** Your assignment **
Each record must be copied in full and unchanged; any image it holds is excluded.

** Screenshot grounding data **
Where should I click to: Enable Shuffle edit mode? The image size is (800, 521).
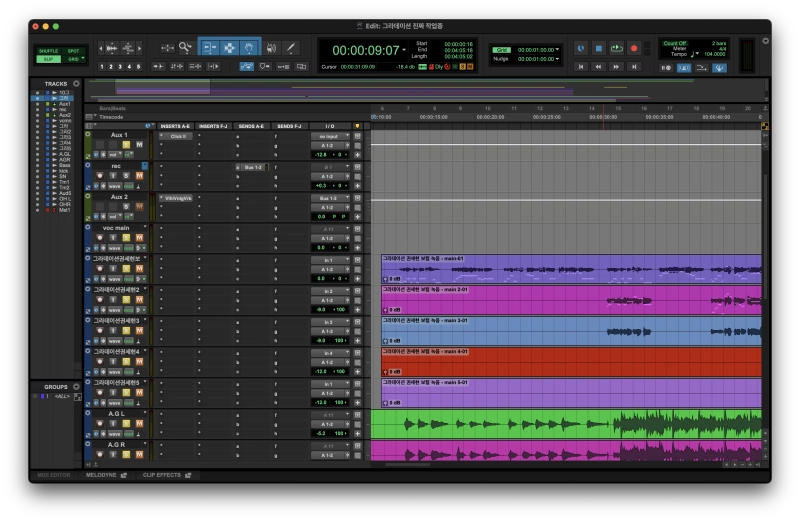click(49, 50)
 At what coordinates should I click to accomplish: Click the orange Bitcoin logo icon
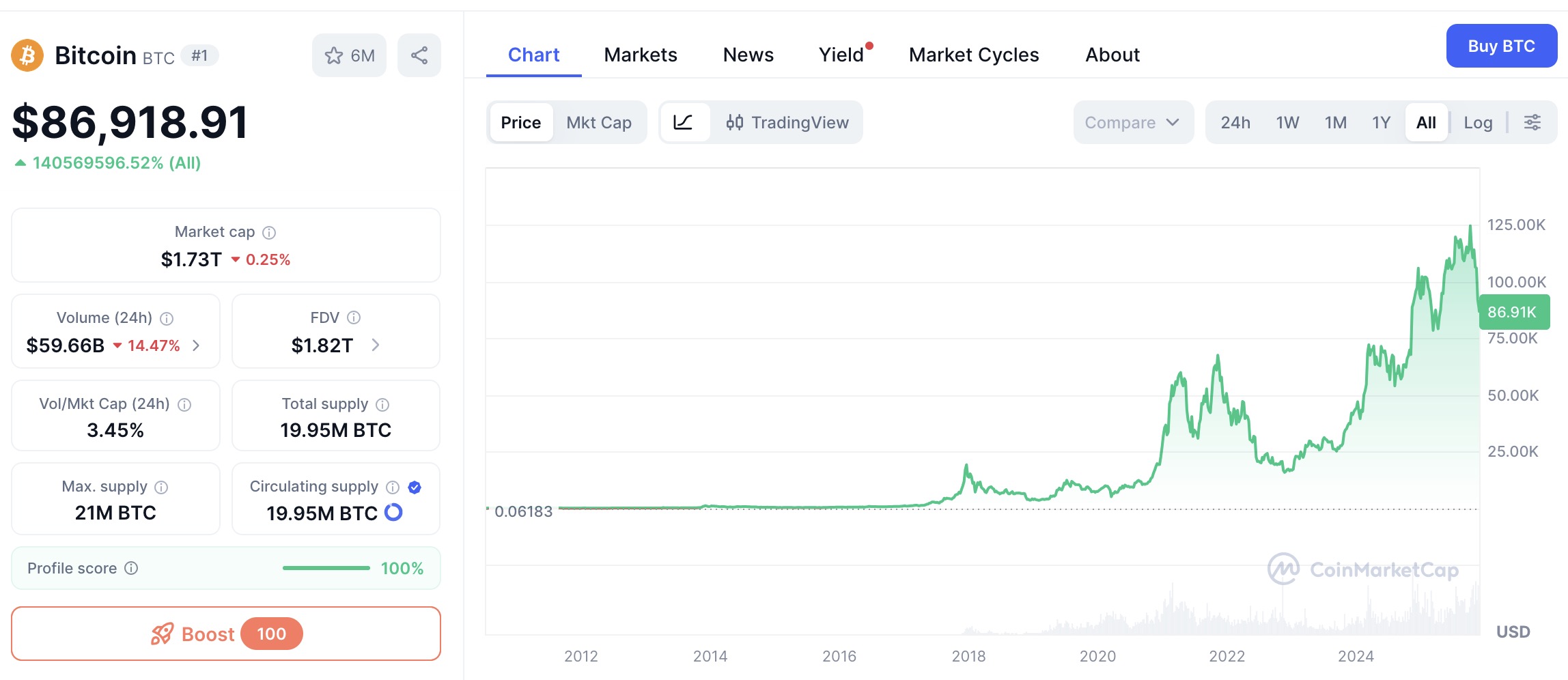27,55
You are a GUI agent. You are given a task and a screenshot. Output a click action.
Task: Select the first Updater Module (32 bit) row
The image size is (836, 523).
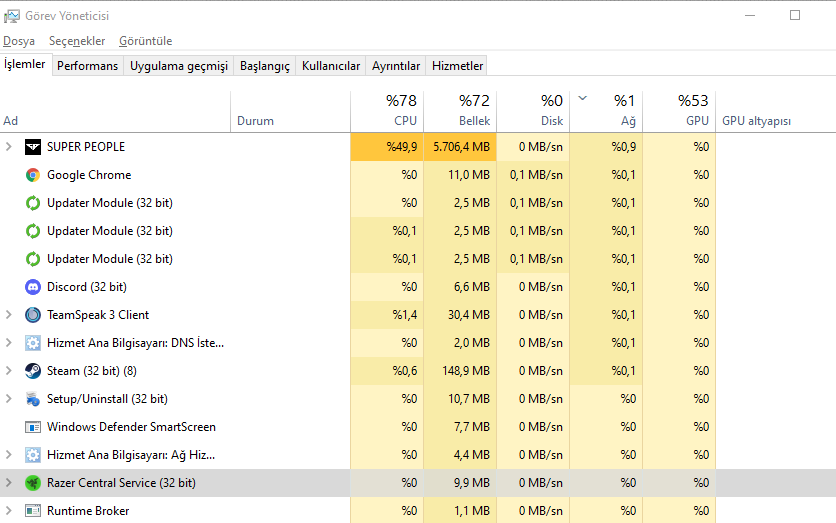tap(110, 203)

** Task solution **
Where should I click to: Enable Shuffle edit mode? The image size is (800, 521).
click(49, 50)
 At what coordinates should I click to accomplish: Click the orange Bitcoin logo icon
27,55
You are a GUI agent. You are given a task and a screenshot. Output a click action.
Task: Select the first Updater Module (32 bit) row
The image size is (836, 523).
tap(110, 203)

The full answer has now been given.